>> BEGIN Dataset

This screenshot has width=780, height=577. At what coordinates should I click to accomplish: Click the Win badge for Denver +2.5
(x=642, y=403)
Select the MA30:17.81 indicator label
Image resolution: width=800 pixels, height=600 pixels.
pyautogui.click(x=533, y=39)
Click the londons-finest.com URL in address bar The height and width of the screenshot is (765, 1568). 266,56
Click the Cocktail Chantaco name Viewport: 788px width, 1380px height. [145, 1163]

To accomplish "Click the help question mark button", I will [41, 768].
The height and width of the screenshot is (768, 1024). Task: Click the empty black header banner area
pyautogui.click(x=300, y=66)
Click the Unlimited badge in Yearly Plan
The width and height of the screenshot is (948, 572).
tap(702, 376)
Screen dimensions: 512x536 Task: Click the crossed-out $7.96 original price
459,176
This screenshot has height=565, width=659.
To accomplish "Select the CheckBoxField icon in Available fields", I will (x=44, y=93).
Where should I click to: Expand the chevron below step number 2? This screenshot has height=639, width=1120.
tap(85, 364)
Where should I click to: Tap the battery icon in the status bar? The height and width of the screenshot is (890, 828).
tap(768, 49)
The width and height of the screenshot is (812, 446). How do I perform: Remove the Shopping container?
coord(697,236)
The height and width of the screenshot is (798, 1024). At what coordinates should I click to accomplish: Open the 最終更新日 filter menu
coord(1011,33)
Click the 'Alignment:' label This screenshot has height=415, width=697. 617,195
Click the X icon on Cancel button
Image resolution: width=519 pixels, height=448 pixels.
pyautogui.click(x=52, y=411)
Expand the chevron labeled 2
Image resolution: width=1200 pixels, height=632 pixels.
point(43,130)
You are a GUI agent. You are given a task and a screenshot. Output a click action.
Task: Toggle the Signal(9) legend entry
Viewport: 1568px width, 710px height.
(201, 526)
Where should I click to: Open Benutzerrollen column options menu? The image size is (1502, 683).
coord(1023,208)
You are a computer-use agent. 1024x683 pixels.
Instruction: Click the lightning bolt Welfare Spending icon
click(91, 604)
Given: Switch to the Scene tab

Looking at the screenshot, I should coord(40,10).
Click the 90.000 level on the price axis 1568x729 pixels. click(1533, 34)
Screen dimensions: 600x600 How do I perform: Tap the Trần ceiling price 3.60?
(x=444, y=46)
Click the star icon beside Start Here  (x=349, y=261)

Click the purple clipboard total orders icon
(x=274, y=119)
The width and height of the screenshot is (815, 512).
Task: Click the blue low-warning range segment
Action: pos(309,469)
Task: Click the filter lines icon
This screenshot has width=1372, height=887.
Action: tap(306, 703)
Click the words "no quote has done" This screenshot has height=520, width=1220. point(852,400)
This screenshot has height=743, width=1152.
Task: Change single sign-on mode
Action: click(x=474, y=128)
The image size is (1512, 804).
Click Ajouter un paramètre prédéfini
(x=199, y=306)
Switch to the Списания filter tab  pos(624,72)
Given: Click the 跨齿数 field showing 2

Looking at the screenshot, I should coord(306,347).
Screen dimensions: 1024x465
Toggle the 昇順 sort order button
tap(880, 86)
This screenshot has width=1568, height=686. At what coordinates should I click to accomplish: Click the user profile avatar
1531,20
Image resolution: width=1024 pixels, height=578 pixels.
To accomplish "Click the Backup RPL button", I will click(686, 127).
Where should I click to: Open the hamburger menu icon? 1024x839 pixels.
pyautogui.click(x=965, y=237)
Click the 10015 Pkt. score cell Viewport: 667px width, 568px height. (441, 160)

>> END Dataset

• **Exercise objective**
Swap every occurrence of "Where should I click to" in the rows above for "Which point should I select to" and reproduce all the rows with everything else unchanged.

• **Response for this exercise**
This screenshot has width=780, height=577. At what coordinates should I click to accomplish: Click the Win badge for Denver +2.5
(x=642, y=403)
Select the MA30:17.81 indicator label
Image resolution: width=800 pixels, height=600 pixels.
pyautogui.click(x=533, y=39)
Click the londons-finest.com URL in address bar The height and width of the screenshot is (765, 1568). 266,56
Click the Cocktail Chantaco name Viewport: 788px width, 1380px height. [145, 1163]

To accomplish "Click the help question mark button", I will [41, 768].
The height and width of the screenshot is (768, 1024). Task: Click the empty black header banner area
pyautogui.click(x=300, y=66)
Click the Unlimited badge in Yearly Plan
The width and height of the screenshot is (948, 572).
tap(702, 376)
Screen dimensions: 512x536 Task: Click the crossed-out $7.96 original price
459,176
This screenshot has height=565, width=659.
To accomplish "Select the CheckBoxField icon in Available fields", I will (x=44, y=93).
Which point should I select to: Expand the chevron below step number 2? This screenshot has height=639, width=1120.
tap(85, 364)
Which point should I select to: Tap the battery icon in the status bar? The height and width of the screenshot is (890, 828).
tap(768, 49)
The width and height of the screenshot is (812, 446). How do I perform: Remove the Shopping container?
coord(697,236)
The height and width of the screenshot is (798, 1024). At what coordinates should I click to accomplish: Open the 最終更新日 filter menu
coord(1011,33)
Click the 'Alignment:' label This screenshot has height=415, width=697. 617,195
Click the X icon on Cancel button
Image resolution: width=519 pixels, height=448 pixels.
pyautogui.click(x=52, y=411)
Expand the chevron labeled 2
Image resolution: width=1200 pixels, height=632 pixels.
point(43,130)
You are a GUI agent. You are given a task and a screenshot. Output a click action.
Task: Toggle the Signal(9) legend entry
Viewport: 1568px width, 710px height.
(201, 526)
Which point should I select to: Open Benutzerrollen column options menu? The image size is (1502, 683).
coord(1023,208)
You are a computer-use agent. 1024x683 pixels.
Instruction: Click the lightning bolt Welfare Spending icon
click(91, 604)
Given: Switch to the Scene tab

Looking at the screenshot, I should coord(40,10).
Click the 90.000 level on the price axis 1568x729 pixels. click(1533, 34)
Screen dimensions: 600x600 How do I perform: Tap the Trần ceiling price 3.60?
(x=444, y=46)
Click the star icon beside Start Here  (x=349, y=261)

Click the purple clipboard total orders icon
(x=274, y=119)
The width and height of the screenshot is (815, 512).
Task: Click the blue low-warning range segment
Action: pos(309,469)
Task: Click the filter lines icon
This screenshot has width=1372, height=887.
Action: tap(306, 703)
Click the words "no quote has done" This screenshot has height=520, width=1220. point(852,400)
This screenshot has height=743, width=1152.
Task: Change single sign-on mode
Action: click(x=474, y=128)
The image size is (1512, 804).
Click Ajouter un paramètre prédéfini
(x=199, y=306)
Switch to the Списания filter tab  pos(624,72)
Given: Click the 跨齿数 field showing 2

Looking at the screenshot, I should coord(306,347).
Screen dimensions: 1024x465
Toggle the 昇順 sort order button
tap(880, 86)
This screenshot has width=1568, height=686. At what coordinates should I click to accomplish: Click the user profile avatar
1531,20
Image resolution: width=1024 pixels, height=578 pixels.
To accomplish "Click the Backup RPL button", I will click(686, 127).
Which point should I select to: Open the hamburger menu icon? 1024x839 pixels.
pyautogui.click(x=965, y=237)
Click the 10015 Pkt. score cell Viewport: 667px width, 568px height. (441, 160)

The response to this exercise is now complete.